Type of creature: Crustacean
9 foot in diameter carapace, 8 legs, 4 claws (two large, two small).
Antennae have enlarged to provide additional sensory detail of the environment around the crustacean.
Bioluminescent panels developed under the eyes to light the area immediately below and in front of the creature to allow sight in the dark but minimize light saturation in the area around the creature.

The crustacean is omnivorous and prefers to eat decaying material, which can be beneficial as long as the leviathan has decaying flesh to be rid of.


This was a sample of the writing needed for the Creature Design class, but is also part of the basis for the creative process in making this creature. Secondly, I needed to transfer the information provided by this original digital medium and convert it to a non digital medium. For this, I sketched out how the creature might look. I am not a very good drawing artist, so it's really not accurate to how I plan it to look like. Here it is below:


I really should have drawn a person next to it to compare the scale in size, but the carapace (the body shell area) is around 9 feet in diameter excluding the legs and claws, so it's a pretty big size. While the creature drawn is the same as the creature described in both these mediums, they are slightly different, mainly by how they are portrayed. When we read how a design is, we can picture it in our own minds, but it won't be the same image as another person who reads the same description. This is mostly due to different interpretations that people have, such as how people might say the same words differently. With an image, we can see exactly how it looks, but will have different ideas on how the creature might act or behave in an environment. The reasoning is the same as before, but for different reasons.
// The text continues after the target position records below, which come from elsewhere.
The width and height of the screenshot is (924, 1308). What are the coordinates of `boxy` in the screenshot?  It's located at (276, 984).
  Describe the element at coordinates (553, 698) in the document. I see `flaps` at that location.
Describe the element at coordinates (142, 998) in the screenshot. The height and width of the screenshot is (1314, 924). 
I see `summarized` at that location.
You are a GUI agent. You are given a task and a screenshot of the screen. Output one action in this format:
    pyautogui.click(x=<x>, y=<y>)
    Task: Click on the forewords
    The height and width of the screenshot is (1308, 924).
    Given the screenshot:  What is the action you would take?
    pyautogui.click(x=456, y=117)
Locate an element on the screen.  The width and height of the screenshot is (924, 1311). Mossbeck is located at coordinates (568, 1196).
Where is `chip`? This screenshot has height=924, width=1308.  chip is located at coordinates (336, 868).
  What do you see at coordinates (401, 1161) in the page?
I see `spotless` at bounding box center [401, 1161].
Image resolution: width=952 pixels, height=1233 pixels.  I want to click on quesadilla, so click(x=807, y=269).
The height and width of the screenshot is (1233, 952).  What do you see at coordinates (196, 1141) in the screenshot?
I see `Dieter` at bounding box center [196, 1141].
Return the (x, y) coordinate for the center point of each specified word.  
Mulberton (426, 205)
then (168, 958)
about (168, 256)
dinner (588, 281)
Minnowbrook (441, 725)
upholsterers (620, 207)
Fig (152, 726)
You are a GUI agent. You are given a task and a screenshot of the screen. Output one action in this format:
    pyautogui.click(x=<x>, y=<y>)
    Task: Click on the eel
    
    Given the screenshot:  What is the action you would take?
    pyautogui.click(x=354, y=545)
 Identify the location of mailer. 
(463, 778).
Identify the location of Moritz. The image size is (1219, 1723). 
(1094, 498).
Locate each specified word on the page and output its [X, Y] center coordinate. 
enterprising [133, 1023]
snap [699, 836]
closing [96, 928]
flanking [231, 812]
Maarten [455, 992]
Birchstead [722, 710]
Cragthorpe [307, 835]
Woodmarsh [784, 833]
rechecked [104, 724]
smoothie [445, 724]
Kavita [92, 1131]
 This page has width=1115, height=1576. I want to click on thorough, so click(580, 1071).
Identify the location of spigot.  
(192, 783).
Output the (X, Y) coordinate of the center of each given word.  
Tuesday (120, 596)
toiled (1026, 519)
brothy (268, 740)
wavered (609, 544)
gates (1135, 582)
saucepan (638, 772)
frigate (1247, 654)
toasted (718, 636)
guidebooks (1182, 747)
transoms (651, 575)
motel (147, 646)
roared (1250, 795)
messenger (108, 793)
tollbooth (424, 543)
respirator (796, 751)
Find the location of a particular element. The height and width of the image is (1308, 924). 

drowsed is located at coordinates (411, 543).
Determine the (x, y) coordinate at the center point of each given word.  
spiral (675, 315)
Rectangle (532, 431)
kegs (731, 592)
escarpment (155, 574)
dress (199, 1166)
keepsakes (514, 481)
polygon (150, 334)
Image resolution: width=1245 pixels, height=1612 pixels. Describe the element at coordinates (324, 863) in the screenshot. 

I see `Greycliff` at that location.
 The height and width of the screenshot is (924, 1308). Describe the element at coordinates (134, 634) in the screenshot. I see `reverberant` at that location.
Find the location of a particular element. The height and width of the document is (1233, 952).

For the final transition of the Media Round Robin, it's time to go back to the digital medium. For this, I brought the sketch into Photoshop and colored it and tried to give it a type of texture. My skills in Photoshop are on par with my skills in drawing (that doesn't say much about either) but here it is:


I realized that when I was done, that the creature looks kind of like a merging between Kabuto and a lobster. It's kind of frustrating on how I feel as though anything that I draw seems to look like something else that has already been done before. The idea is fairly original (keep in mind that "Simpsons did it") and the design may be interesting, but I'm just not able to draw in order to portray things in ways that I feel satisfied with. I did have fun experimenting with the brush tool in Photoshop to add a texture to the shell of the crustacean, but it just looks (at least to me) like something that's probably been done before, if not already a creature in real life somewhere in the ocean.

Overall, the assignment was helpful and fun in certain ways, but it also brought back to light on how I'm not able to portray images from my mind into pictures on paper. I figure that the best I can do is to create stories on things that I want to bring into the world, and perhaps have someone with actual artistic drawing or photoshop skills help me to make a better image that can actually be seen rather than perceived.